Несмотря на все муки и сомнения Крамского, занятия его в Академии, насколько их оценивали другие, а не он сам, шли превосходно. Он достиг необыкновенного совершенства в рисунке, сделался великим его мастером; он получал одну за другой все положенные медали, и на каждой академической выставке появлялись его работы. В 1860 году он выставил картину «Смертельно раненный Ленский», награжденную второй серебряной медалью, к этой картине прибавлена была заметка: «первый опыт собственного сочинения». В 1861 году выставлены были портреты товарищей: Венига, Корзухина, Чистякова, Крейтана и картина «Молитва Моисея по переходе израильтян через Чермное море»; в 1862 году – «Поход Олега на Царьград» и «Моисей источает воду из скалы». В этом же 1862 году Крамской сделал, по поручению профессора Маркова, до пятидесяти рисунков для купола храма Спасителя в Москве и восемь картонов в натуральную величину. Что это была за каторжная работа, видно из письма Крамского к Тулинову: «Представьте же себе, что площадь плафона – в две тысячи четыреста аршин – должна быть застлана картонами по частям; на этих картонах от центра должны быть разбиты градусы, и по этим градусам нужно было вычертить и рисовать, по эскизу Маркова, в ту величину, какая должна быть на месте, в храме. А величина вот какая: например, одна голова Бога-Отца семь аршин, ноготь на большом пальце руки пол-аршина, – а все кругом – херувимы и серафимы и облака, состоящие из херувимских головок. И вот, в продолжение года то ползая по полу, не разгибая спины, для градусов и вычерчиваний, то вырисовывая картоны, сверяя и примеряя, и все это без отдыха – нужно к сроку, – я о своем существовании даже забыл».

В этом же году, то есть в 1862-м, Крамской вместе с некоторыми товарищами был приглашен в качестве преподавателя в рисовальную школу Общества поощрения художников, помещавшуюся в то время в здании Биржи. О его преподавательской деятельности мы скажем ниже.

В 1863 году Крамской должен был кончить курс в Академии. Предстоял конкурс на золотую медаль, и удостоенный ее ученик получал право шестилетнего пребывания за границей на счет Академии. На стороне Крамского были все шансы. Но здесь случилось событие, повлиявшее на всю последующую жизнь его и его товарищей. В числе четырнадцати[2 - В последний момент отказался от протеста П. Заболотский, а к протестующим присоединился скульптор В. П. Крейтан.] человек они отказались от конкурса на заданную тему и вышли из Академии.

Причины, подготовившие это событие, следует искать в общих веяниях того горячего времени.

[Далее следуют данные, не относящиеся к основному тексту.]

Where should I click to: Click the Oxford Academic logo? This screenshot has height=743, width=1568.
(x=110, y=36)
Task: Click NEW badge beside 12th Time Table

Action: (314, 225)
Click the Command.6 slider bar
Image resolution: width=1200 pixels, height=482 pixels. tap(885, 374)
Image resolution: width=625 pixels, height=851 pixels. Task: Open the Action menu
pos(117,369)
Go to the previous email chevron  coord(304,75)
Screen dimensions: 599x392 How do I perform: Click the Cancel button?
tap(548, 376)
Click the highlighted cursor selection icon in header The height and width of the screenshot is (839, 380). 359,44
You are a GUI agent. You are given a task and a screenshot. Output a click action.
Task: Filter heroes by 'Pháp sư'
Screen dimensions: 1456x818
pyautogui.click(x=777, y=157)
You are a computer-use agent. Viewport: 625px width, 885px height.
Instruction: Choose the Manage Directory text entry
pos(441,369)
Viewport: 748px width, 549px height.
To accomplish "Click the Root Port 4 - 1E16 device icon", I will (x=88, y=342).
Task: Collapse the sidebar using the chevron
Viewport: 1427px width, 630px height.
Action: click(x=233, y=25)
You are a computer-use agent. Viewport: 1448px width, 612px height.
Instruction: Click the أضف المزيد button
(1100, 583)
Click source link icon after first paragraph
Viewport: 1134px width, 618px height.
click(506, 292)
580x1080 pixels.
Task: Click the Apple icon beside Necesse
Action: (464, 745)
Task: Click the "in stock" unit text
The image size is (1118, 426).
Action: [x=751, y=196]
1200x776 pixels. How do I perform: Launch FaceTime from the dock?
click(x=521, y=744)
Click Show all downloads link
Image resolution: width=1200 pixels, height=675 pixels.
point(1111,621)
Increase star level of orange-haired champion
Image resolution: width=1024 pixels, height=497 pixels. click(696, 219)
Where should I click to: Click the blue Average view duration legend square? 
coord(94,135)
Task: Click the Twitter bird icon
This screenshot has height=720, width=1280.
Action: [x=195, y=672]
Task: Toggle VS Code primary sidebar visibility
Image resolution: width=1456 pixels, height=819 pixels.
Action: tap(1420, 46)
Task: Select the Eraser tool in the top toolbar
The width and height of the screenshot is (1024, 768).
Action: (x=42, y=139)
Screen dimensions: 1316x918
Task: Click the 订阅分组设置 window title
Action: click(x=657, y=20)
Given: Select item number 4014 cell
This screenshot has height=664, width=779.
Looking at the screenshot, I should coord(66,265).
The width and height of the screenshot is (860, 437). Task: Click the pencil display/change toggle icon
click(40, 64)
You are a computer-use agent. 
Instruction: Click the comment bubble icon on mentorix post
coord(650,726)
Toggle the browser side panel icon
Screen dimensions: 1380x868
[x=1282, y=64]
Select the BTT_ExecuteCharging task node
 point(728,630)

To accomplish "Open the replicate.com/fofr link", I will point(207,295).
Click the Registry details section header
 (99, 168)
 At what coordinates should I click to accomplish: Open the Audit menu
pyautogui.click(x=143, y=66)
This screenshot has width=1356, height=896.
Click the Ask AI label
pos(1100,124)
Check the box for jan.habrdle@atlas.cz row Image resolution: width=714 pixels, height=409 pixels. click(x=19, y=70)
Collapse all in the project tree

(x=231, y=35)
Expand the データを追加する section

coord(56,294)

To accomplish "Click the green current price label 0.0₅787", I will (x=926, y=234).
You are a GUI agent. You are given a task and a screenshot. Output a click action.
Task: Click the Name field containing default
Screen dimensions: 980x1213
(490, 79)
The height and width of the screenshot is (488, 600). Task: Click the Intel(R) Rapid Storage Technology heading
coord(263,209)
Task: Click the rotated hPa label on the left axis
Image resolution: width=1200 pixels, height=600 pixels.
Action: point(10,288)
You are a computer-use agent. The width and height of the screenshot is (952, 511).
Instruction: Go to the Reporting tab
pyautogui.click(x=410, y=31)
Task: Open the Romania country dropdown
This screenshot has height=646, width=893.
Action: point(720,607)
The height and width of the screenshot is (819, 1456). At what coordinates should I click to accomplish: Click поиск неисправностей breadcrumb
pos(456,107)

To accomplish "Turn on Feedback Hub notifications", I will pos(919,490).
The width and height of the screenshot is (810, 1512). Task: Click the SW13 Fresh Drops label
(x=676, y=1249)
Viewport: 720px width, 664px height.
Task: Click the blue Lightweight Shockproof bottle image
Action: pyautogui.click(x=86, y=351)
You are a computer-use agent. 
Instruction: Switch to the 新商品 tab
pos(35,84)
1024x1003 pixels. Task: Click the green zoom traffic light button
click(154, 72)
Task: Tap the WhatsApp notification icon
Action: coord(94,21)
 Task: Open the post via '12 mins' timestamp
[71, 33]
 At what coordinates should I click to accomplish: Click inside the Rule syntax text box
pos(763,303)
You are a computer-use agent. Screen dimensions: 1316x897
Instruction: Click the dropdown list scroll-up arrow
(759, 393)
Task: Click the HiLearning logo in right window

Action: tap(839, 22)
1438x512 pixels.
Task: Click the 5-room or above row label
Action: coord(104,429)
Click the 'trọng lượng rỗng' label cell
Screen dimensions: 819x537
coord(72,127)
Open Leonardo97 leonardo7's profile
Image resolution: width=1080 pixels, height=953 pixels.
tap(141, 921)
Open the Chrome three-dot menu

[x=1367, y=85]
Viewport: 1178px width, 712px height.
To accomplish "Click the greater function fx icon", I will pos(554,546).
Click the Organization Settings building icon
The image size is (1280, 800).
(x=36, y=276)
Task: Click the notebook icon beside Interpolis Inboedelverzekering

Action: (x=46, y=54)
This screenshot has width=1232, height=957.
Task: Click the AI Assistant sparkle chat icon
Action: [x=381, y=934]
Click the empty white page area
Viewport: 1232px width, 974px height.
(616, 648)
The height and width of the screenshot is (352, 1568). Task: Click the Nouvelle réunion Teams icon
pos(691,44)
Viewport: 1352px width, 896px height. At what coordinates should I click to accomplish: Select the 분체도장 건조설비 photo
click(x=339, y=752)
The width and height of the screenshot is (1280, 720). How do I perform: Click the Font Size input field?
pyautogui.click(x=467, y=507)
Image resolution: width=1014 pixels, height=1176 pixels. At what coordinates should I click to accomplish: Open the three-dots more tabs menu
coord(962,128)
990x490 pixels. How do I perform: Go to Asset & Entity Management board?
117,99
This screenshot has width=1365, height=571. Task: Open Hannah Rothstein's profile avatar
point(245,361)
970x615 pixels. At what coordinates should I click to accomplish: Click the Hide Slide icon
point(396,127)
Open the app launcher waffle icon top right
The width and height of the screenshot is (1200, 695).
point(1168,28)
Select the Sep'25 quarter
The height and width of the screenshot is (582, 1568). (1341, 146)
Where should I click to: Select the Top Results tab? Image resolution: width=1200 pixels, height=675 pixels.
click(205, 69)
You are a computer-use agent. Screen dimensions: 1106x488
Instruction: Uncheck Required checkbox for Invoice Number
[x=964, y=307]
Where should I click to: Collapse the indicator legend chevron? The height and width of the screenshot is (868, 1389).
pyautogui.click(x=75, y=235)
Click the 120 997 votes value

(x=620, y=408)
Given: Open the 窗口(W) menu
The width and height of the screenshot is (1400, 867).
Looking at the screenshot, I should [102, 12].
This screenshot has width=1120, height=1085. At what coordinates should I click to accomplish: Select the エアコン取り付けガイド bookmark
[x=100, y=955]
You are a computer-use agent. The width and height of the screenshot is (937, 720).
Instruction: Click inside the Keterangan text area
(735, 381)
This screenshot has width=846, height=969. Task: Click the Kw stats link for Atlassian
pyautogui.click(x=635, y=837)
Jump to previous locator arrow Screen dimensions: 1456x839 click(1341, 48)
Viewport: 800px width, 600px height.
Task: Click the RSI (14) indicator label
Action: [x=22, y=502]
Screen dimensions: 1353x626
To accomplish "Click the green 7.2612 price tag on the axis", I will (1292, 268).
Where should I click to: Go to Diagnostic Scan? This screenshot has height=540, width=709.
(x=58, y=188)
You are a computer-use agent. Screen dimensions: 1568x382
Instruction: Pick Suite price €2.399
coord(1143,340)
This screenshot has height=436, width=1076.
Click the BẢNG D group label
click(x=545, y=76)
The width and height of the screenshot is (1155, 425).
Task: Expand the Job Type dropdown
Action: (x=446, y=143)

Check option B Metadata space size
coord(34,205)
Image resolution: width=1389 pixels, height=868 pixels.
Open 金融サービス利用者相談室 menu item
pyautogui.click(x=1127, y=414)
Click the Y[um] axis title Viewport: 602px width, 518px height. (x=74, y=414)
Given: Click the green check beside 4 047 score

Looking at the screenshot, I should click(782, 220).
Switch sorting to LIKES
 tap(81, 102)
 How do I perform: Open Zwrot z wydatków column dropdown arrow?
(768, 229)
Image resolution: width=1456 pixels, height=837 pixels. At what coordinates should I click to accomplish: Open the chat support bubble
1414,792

Критический дух конца пятидесятых и начала шестидесятых годов, этого периода общего пересмотра и переоценки старых дореформенных порядков, не мог не проникнуть в Академию. После того как перестали набирать казеннокоштных учеников, обыкновенно с десятилетнего возраста воспитывавшихся в традициях псевдоклассического искусства, сюда со всех сторон России потянулись люди различных сословий и возрастов, влекомые любовью к искусству и жаждой систематического художественного образования. В описываемую нами горячую эпоху широких задач и новых идеалов люди эти не могли не внести с собой в стены Академии частицы того, что совершалось за пределами этих стен. Выхваченные из общества, переживавшего в то время период высокого подъема духа, они вносили с собой освежающую волну новых веяний. Прилагая к академической схоластике всюду носившийся и во все щели проникавший дух критики и отрицания авторитетов, они не могли оставаться покорными исполнителями давно практиковавшихся порядков. Постепенно вырабатывалось у них самосознание и определялся собственный их взгляд на роль художника в обществе, на его права и обязанности. На усиленное биение общественного пульса они отозвались широким размахом молодых стремлений. Зараженные духом смелости и инициативы, верой в новые идеалы и возможностью осуществить их собственными силами, они мечтали о создании на развалинах псевдоклассики своей собственной, новой, молодой русской школы живописи и в противоположность царившему в Академии искусству Запада назвали ее «национальной». Освобождение крестьян, обратившее взоры русской интеллигенции на жизнь меньшей братии, не могло не повлиять на направление симпатий молодых художников и остановило их выбор на сюжетах из бытовой жизни. Чаще и чаще стали появляться среди их внеклассных работ картинки жанра.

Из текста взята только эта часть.